[Records from a data collection]
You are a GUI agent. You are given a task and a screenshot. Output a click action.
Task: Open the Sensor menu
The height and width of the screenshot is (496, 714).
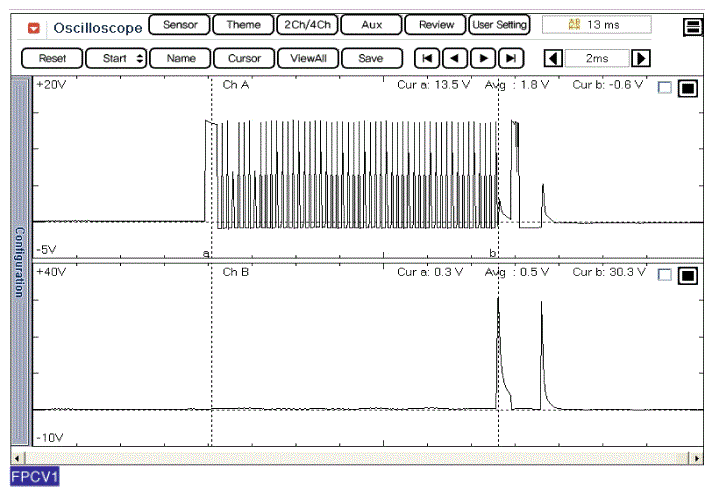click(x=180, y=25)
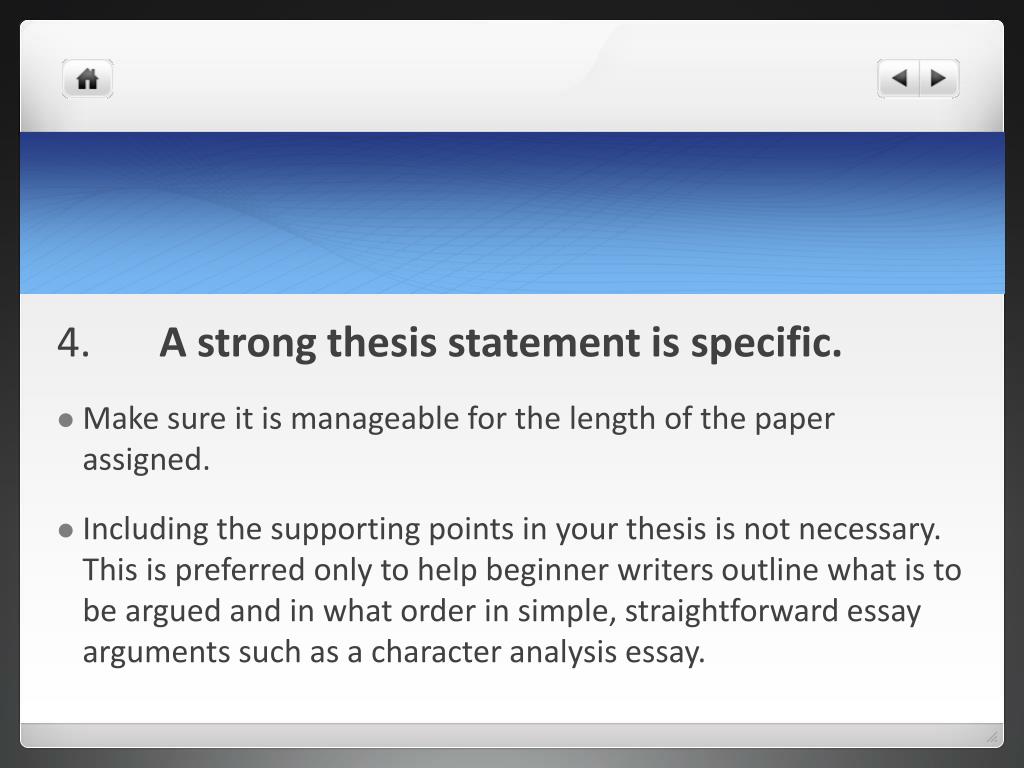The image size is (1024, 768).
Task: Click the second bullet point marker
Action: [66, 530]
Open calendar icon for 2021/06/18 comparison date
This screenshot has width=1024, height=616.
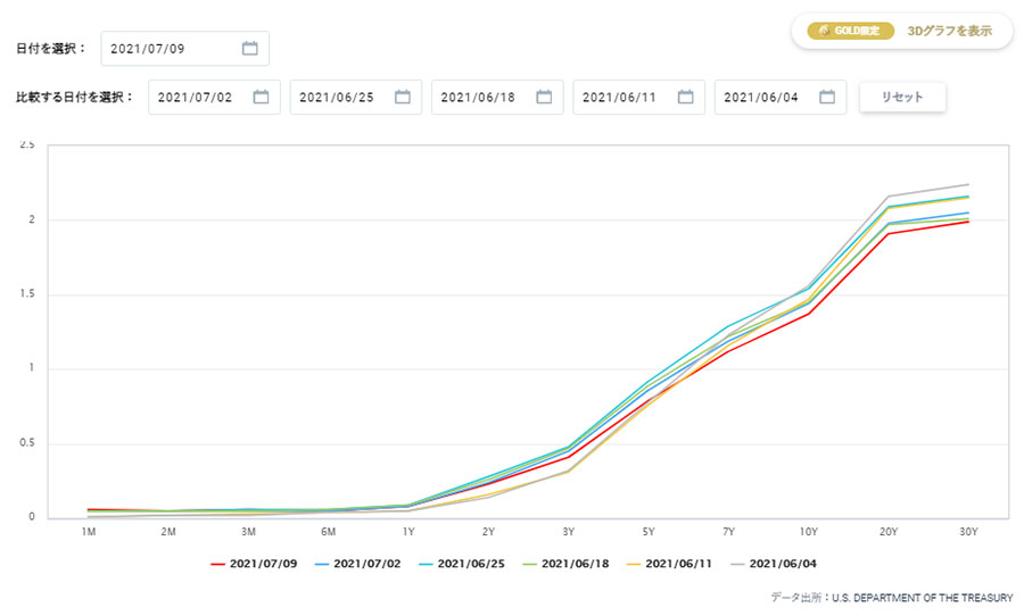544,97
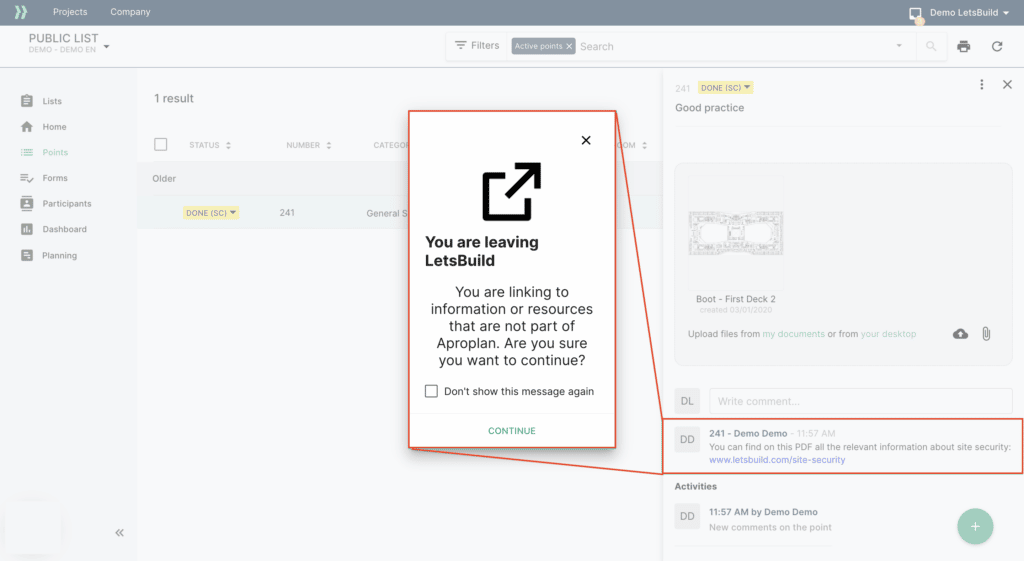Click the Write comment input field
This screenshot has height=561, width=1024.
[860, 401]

• YOUR OBJECTIVE:
Look through the records above and report how many lines hold the word "Open", giving only the number.

• OUTPUT OF THE TASK:
2